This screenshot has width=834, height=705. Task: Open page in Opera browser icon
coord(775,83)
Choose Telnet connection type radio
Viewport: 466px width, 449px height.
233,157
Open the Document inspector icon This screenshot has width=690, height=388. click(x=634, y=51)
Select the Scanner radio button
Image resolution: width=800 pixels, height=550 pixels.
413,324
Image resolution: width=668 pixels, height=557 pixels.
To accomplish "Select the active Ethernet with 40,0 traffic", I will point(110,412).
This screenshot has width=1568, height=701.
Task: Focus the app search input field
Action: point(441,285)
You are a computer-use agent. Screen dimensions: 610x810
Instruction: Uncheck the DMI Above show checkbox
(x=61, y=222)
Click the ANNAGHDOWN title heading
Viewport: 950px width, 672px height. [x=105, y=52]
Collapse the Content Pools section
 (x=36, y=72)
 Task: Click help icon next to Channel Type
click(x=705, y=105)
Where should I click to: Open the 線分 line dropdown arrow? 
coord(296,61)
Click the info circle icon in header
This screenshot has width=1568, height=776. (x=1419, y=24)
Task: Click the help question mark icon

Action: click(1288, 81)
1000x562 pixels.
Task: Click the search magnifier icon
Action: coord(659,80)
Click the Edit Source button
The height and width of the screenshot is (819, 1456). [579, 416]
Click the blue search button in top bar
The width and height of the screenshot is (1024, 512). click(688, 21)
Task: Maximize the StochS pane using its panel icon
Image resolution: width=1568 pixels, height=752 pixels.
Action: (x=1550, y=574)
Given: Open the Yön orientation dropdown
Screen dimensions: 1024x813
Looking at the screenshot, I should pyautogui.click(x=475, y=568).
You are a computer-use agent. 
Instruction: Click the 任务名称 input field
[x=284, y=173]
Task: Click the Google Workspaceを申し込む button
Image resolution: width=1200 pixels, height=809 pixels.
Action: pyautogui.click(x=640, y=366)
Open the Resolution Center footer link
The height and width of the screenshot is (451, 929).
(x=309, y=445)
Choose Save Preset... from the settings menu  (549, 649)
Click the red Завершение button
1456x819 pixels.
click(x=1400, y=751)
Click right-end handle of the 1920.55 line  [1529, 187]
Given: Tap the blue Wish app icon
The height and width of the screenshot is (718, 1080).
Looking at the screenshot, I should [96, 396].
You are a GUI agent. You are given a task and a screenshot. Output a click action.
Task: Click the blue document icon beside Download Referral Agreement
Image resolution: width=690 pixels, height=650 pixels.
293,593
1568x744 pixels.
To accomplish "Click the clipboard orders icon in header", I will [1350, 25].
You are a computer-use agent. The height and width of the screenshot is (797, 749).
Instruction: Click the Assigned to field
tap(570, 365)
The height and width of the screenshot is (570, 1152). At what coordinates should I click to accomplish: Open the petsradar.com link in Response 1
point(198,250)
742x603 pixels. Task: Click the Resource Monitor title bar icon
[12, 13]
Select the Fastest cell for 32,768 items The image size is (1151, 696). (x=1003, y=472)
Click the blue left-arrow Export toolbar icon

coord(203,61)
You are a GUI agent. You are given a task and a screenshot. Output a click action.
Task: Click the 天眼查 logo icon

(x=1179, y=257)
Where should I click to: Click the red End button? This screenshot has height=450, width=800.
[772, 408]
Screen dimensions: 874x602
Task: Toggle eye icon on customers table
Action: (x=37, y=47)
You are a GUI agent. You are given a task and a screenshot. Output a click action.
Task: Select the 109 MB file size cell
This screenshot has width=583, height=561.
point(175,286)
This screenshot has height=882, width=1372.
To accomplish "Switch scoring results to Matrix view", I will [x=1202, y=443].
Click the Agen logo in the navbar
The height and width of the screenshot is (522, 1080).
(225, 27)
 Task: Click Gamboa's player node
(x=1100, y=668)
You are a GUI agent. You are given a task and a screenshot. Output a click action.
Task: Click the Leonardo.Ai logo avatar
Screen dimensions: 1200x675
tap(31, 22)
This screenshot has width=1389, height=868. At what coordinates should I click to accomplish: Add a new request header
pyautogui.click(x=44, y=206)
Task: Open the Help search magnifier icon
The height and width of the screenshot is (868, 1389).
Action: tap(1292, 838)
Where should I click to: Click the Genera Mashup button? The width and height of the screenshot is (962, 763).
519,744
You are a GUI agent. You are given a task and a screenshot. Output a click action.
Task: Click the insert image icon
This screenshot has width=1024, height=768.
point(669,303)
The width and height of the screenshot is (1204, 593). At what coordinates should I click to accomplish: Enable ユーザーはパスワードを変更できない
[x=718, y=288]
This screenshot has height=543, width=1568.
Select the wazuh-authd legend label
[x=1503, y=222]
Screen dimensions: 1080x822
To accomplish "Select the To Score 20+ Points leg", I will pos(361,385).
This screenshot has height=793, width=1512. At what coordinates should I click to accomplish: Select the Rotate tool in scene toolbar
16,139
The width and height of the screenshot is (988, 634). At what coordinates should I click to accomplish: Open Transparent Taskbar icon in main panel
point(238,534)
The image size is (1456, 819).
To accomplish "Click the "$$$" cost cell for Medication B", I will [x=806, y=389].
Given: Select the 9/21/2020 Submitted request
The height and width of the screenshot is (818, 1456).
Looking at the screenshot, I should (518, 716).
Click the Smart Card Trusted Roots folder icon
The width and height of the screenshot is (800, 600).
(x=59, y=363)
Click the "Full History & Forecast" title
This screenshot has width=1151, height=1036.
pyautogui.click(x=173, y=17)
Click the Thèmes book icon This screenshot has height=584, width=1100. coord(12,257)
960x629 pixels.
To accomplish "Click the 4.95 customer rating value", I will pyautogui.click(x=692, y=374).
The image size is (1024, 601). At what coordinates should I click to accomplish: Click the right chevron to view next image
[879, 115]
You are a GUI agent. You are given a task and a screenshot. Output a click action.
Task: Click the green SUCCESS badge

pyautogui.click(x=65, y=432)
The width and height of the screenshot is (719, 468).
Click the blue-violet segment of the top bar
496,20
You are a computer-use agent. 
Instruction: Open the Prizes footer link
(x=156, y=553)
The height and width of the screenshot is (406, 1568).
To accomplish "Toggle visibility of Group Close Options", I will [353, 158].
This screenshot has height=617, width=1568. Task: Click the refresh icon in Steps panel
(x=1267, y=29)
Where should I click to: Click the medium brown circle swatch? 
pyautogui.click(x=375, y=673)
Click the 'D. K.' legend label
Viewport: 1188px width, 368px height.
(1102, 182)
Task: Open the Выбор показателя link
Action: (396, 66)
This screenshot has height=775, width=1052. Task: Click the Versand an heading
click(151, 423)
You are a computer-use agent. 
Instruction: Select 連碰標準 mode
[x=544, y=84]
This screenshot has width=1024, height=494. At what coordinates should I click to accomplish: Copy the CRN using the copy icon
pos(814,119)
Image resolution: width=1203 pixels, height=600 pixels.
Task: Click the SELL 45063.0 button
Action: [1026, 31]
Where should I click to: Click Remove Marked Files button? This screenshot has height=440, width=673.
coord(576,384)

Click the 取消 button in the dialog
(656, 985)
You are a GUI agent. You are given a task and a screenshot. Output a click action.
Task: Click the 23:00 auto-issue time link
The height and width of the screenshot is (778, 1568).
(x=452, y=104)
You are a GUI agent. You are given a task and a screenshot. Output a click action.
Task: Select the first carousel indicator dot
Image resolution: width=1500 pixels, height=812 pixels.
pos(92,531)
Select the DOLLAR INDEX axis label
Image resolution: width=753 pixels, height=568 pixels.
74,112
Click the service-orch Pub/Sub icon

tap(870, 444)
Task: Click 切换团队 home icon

----

What needs to be done: Rewrite all of the lines above as a JSON list of strings, with one string per line and blank lines omitted.

Exercise answer:
[
  "This screenshot has width=834, height=705. Task: Open page in Opera browser icon",
  "coord(775,83)",
  "Choose Telnet connection type radio",
  "Viewport: 466px width, 449px height.",
  "233,157",
  "Open the Document inspector icon This screenshot has width=690, height=388. click(x=634, y=51)",
  "Select the Scanner radio button",
  "Image resolution: width=800 pixels, height=550 pixels.",
  "413,324",
  "Image resolution: width=668 pixels, height=557 pixels.",
  "To accomplish \"Select the active Ethernet with 40,0 traffic\", I will point(110,412).",
  "This screenshot has width=1568, height=701.",
  "Task: Focus the app search input field",
  "Action: point(441,285)",
  "You are a computer-use agent. Screen dimensions: 610x810",
  "Instruction: Uncheck the DMI Above show checkbox",
  "(x=61, y=222)",
  "Click the ANNAGHDOWN title heading",
  "Viewport: 950px width, 672px height. [x=105, y=52]",
  "Collapse the Content Pools section",
  " (x=36, y=72)",
  " Task: Click help icon next to Channel Type",
  "click(x=705, y=105)",
  "Where should I click to: Open the 線分 line dropdown arrow? ",
  "coord(296,61)",
  "Click the info circle icon in header",
  "This screenshot has width=1568, height=776. (x=1419, y=24)",
  "Task: Click the help question mark icon",
  "Action: click(1288, 81)",
  "1000x562 pixels.",
  "Task: Click the search magnifier icon",
  "Action: coord(659,80)",
  "Click the Edit Source button",
  "The height and width of the screenshot is (819, 1456). [579, 416]",
  "Click the blue search button in top bar",
  "The width and height of the screenshot is (1024, 512). click(688, 21)",
  "Task: Maximize the StochS pane using its panel icon",
  "Image resolution: width=1568 pixels, height=752 pixels.",
  "Action: (x=1550, y=574)",
  "Given: Open the Yön orientation dropdown",
  "Screen dimensions: 1024x813",
  "Looking at the screenshot, I should pyautogui.click(x=475, y=568).",
  "You are a computer-use agent. ",
  "Instruction: Click the 任务名称 input field",
  "[x=284, y=173]",
  "Task: Click the Google Workspaceを申し込む button",
  "Image resolution: width=1200 pixels, height=809 pixels.",
  "Action: pyautogui.click(x=640, y=366)",
  "Open the Resolution Center footer link",
  "The height and width of the screenshot is (451, 929).",
  "(x=309, y=445)",
  "Choose Save Preset... from the settings menu  (549, 649)",
  "Click the red Завершение button",
  "1456x819 pixels.",
  "click(x=1400, y=751)",
  "Click right-end handle of the 1920.55 line  [1529, 187]",
  "Given: Tap the blue Wish app icon",
  "The height and width of the screenshot is (718, 1080).",
  "Looking at the screenshot, I should [96, 396].",
  "You are a GUI agent. You are given a task and a screenshot. Output a click action.",
  "Task: Click the blue document icon beside Download Referral Agreement",
  "Image resolution: width=690 pixels, height=650 pixels.",
  "293,593",
  "1568x744 pixels.",
  "To accomplish \"Click the clipboard orders icon in header\", I will [1350, 25].",
  "You are a computer-use agent. The height and width of the screenshot is (797, 749).",
  "Instruction: Click the Assigned to field",
  "tap(570, 365)",
  "The height and width of the screenshot is (570, 1152). At what coordinates should I click to accomplish: Open the petsradar.com link in Response 1",
  "point(198,250)",
  "742x603 pixels. Task: Click the Resource Monitor title bar icon",
  "[12, 13]",
  "Select the Fastest cell for 32,768 items The image size is (1151, 696). (x=1003, y=472)",
  "Click the blue left-arrow Export toolbar icon",
  "coord(203,61)",
  "You are a GUI agent. You are given a task and a screenshot. Output a click action.",
  "Task: Click the 天眼查 logo icon",
  "(x=1179, y=257)",
  "Where should I click to: Click the red End button? This screenshot has height=450, width=800.",
  "[772, 408]",
  "Screen dimensions: 874x602",
  "Task: Toggle eye icon on customers table",
  "Action: (x=37, y=47)",
  "You are a GUI agent. You are given a task and a screenshot. Output a click action.",
  "Task: Select the 109 MB file size cell",
  "This screenshot has width=583, height=561.",
  "point(175,286)",
  "This screenshot has height=882, width=1372.",
  "To accomplish \"Switch scoring results to Matrix view\", I will [x=1202, y=443].",
  "Click the Agen logo in the navbar",
  "The height and width of the screenshot is (522, 1080).",
  "(225, 27)",
  " Task: Click Gamboa's player node",
  "(x=1100, y=668)",
  "You are a GUI agent. You are given a task and a screenshot. Output a click action.",
  "Task: Click the Leonardo.Ai logo avatar",
  "Screen dimensions: 1200x675",
  "tap(31, 22)",
  "This screenshot has width=1389, height=868. At what coordinates should I click to accomplish: Add a new request header",
  "pyautogui.click(x=44, y=206)",
  "Task: Open the Help search magnifier icon",
  "The height and width of the screenshot is (868, 1389).",
  "Action: tap(1292, 838)",
  "Where should I click to: Click the Genera Mashup button? The width and height of the screenshot is (962, 763).",
  "519,744",
  "You are a GUI agent. You are given a task and a screenshot. Output a click action.",
  "Task: Click the insert image icon",
  "This screenshot has width=1024, height=768.",
  "point(669,303)",
  "The width and height of the screenshot is (1204, 593). At what coordinates should I click to accomplish: Enable ユーザーはパスワードを変更できない",
  "[x=718, y=288]",
  "This screenshot has height=543, width=1568.",
  "Select the wazuh-authd legend label",
  "[x=1503, y=222]",
  "Screen dimensions: 1080x822",
  "To accomplish \"Select the To Score 20+ Points leg\", I will pos(361,385).",
  "This screenshot has height=793, width=1512. At what coordinates should I click to accomplish: Select the Rotate tool in scene toolbar",
  "16,139",
  "The width and height of the screenshot is (988, 634). At what coordinates should I click to accomplish: Open Transparent Taskbar icon in main panel",
  "point(238,534)",
  "The image size is (1456, 819).",
  "To accomplish \"Click the \"$$$\" cost cell for Medication B\", I will [x=806, y=389].",
  "Given: Select the 9/21/2020 Submitted request",
  "The height and width of the screenshot is (818, 1456).",
  "Looking at the screenshot, I should (518, 716).",
  "Click the Smart Card Trusted Roots folder icon",
  "The width and height of the screenshot is (800, 600).",
  "(x=59, y=363)",
  "Click the \"Full History & Forecast\" title",
  "This screenshot has width=1151, height=1036.",
  "pyautogui.click(x=173, y=17)",
  "Click the Thèmes book icon This screenshot has height=584, width=1100. coord(12,257)",
  "960x629 pixels.",
  "To accomplish \"Click the 4.95 customer rating value\", I will pyautogui.click(x=692, y=374).",
  "The image size is (1024, 601). At what coordinates should I click to accomplish: Click the right chevron to view next image",
  "[879, 115]",
  "You are a GUI agent. You are given a task and a screenshot. Output a click action.",
  "Task: Click the green SUCCESS badge",
  "pyautogui.click(x=65, y=432)",
  "The width and height of the screenshot is (719, 468).",
  "Click the blue-violet segment of the top bar",
  "496,20",
  "You are a computer-use agent. ",
  "Instruction: Open the Prizes footer link",
  "(x=156, y=553)",
  "The height and width of the screenshot is (406, 1568).",
  "To accomplish \"Toggle visibility of Group Close Options\", I will [353, 158].",
  "This screenshot has height=617, width=1568. Task: Click the refresh icon in Steps panel",
  "(x=1267, y=29)",
  "Where should I click to: Click the medium brown circle swatch? ",
  "pyautogui.click(x=375, y=673)",
  "Click the 'D. K.' legend label",
  "Viewport: 1188px width, 368px height.",
  "(1102, 182)",
  "Task: Open the Выбор показателя link",
  "Action: (396, 66)",
  "This screenshot has height=775, width=1052. Task: Click the Versand an heading",
  "click(151, 423)",
  "You are a computer-use agent. ",
  "Instruction: Select 連碰標準 mode",
  "[x=544, y=84]",
  "This screenshot has width=1024, height=494. At what coordinates should I click to accomplish: Copy the CRN using the copy icon",
  "pos(814,119)",
  "Image resolution: width=1203 pixels, height=600 pixels.",
  "Task: Click the SELL 45063.0 button",
  "Action: [1026, 31]",
  "Where should I click to: Click Remove Marked Files button? This screenshot has height=440, width=673.",
  "coord(576,384)",
  "Click the 取消 button in the dialog",
  "(656, 985)",
  "You are a GUI agent. You are given a task and a screenshot. Output a click action.",
  "Task: Click the 23:00 auto-issue time link",
  "The height and width of the screenshot is (778, 1568).",
  "(x=452, y=104)",
  "You are a GUI agent. You are given a task and a screenshot. Output a click action.",
  "Task: Select the first carousel indicator dot",
  "Image resolution: width=1500 pixels, height=812 pixels.",
  "pos(92,531)",
  "Select the DOLLAR INDEX axis label",
  "Image resolution: width=753 pixels, height=568 pixels.",
  "74,112",
  "Click the service-orch Pub/Sub icon",
  "tap(870, 444)",
  "Task: Click 切换团队 home icon"
]